So the very luscious Katy Perry has a song out that is quite obviously directed at her spindly legged ex-husband, Russell Brand. I hate to sound like a wanker but I’m not usually prone to listening to commercial radio in all its inane glory but I have been living in the suburbs for the last month in my home town of Cape Town, and the place is riddled with the stuff. Wherever you go, a bit of Katy and Gaga will be there. Whether it’s in the car, on the telly at the shops, the tooth-rotting sweetness of it all is everywhere. Oh how I miss you Melbourne with your hipsters and your expensive coffee and your loving of new bands that are so new they haven’t even been born yet. Why are these my options?
Anyway, this song Roar by Ms Perry is basically the musical equivalent of changing your hair, dropping some kilograms and rubbing your ex’s face in all your success and newfound hotness. With lyrics like “You held me down, but I got up (Hey!) / Already brushing off the dust,’ and, not to mention “I got the eye of the tiger, a fighter, dancing through the fire / ‘cause I am a champion and you’re gonna hear me roar,” it really positions Katy as some kind of pop-culture philosopher. Perhaps her next song will be a spin on ‘If a wood chuck would chuck wood’? I know her fans are pretty young, but come on! Give the kids some credit and allow them some lyrics that they actually need to think about.
I watched the Katy Perry movie just like every other chick. And I came out of it just like every other chick in that I ended up with a lingering distaste for her music but a real appreciation for her ‘as a person’. There is no doubt that Russell Brand is a bit of a fame-hungry lothario with a huge ego and sexual appetite. And, like most people who consider themselves to be ‘enlightened’, he is a bit of a twat. But have you ever read the man’s writing? He makes Oscar Wilde look like Carrie Bradshaw! He fiddles and manipulates the English language in such a way that each chapter of his is like 50 Katy Perry movies. He really is a wizard with words.
I reckon the only way Katy’s little ditty is gonna cut deep into Russell’s conscience is that he is not going to be able to get away from it. It is literally being played everywhere. All the time. Every minute and on every conceivable platform from the telly to the radio to the internet. It is going to follow him around and make him squirm for one reason and one reason only: it is grating. How she thought her little nursery rhyme was going leave ol’ clever clogs, sharp-tongued Brand sitting in the corner thinking about what he has done is beyond me. She does look absolutely smoking in the video clip though, so that’s a good thing.
Now the last time I gave Katy Pezza a bit of a hiding on the Twits I got stoned to death by her Katycats who rushed to her aid like the yappy poodle guard dogs that they are.

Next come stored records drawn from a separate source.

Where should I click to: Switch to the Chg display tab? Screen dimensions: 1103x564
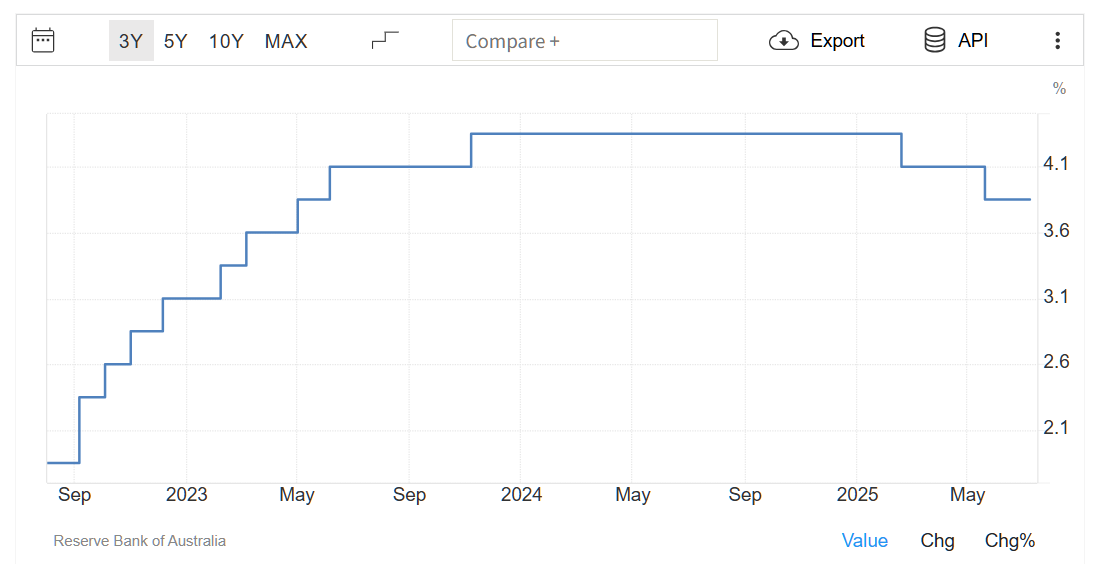click(x=937, y=541)
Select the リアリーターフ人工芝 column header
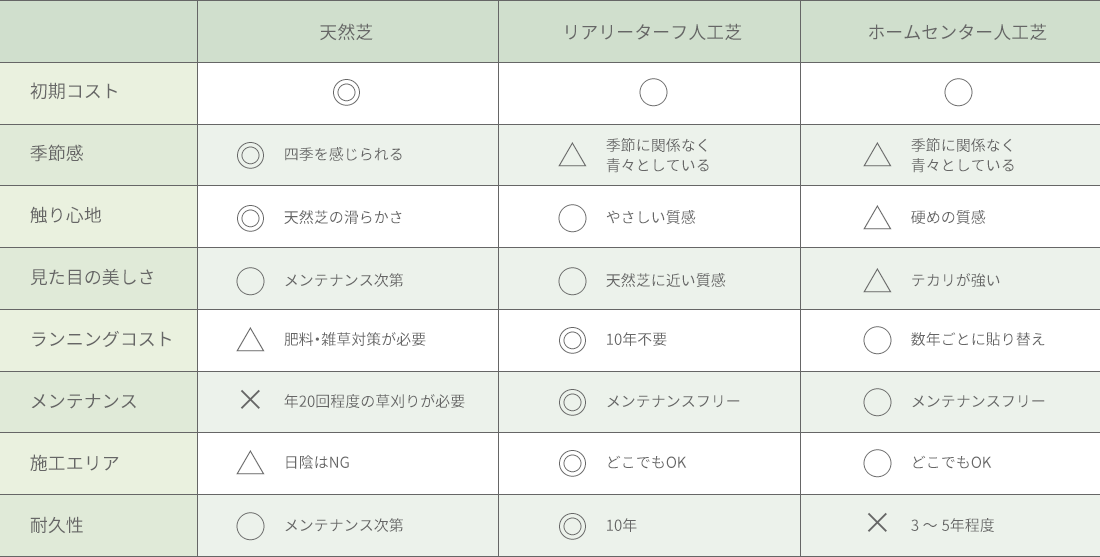 coord(650,32)
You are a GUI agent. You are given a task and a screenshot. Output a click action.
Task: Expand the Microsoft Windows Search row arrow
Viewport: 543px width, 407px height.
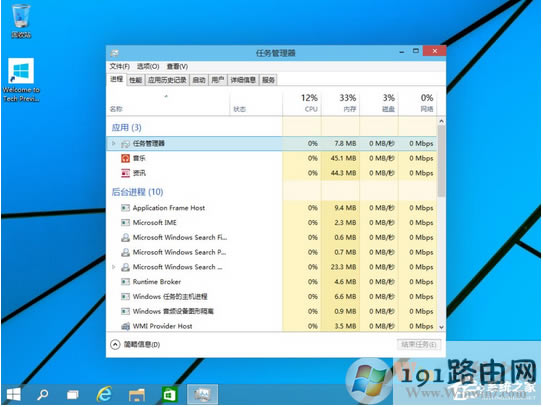coord(114,267)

Now listen here you crazy cretins, I ain’t knocking the broad – I just reckon that if she submitted this song at her final recital she would have gotten a ‘must try harder’ on her school report. Come now Katy, less of the ‘baa baa black sheep’ and more depth, if you please. Even your mate Rihanna can whip out the tongue-in-cheek. But then, what do I know when it comes to pop music? Not much. They have a formula and it works I s’pose. But I’m gunning for the chick, and I was really hoping she was gonna come back with some meat and potatoes instead of her usual diet of cotton candy. Oh well – at least there are cute animals in the video.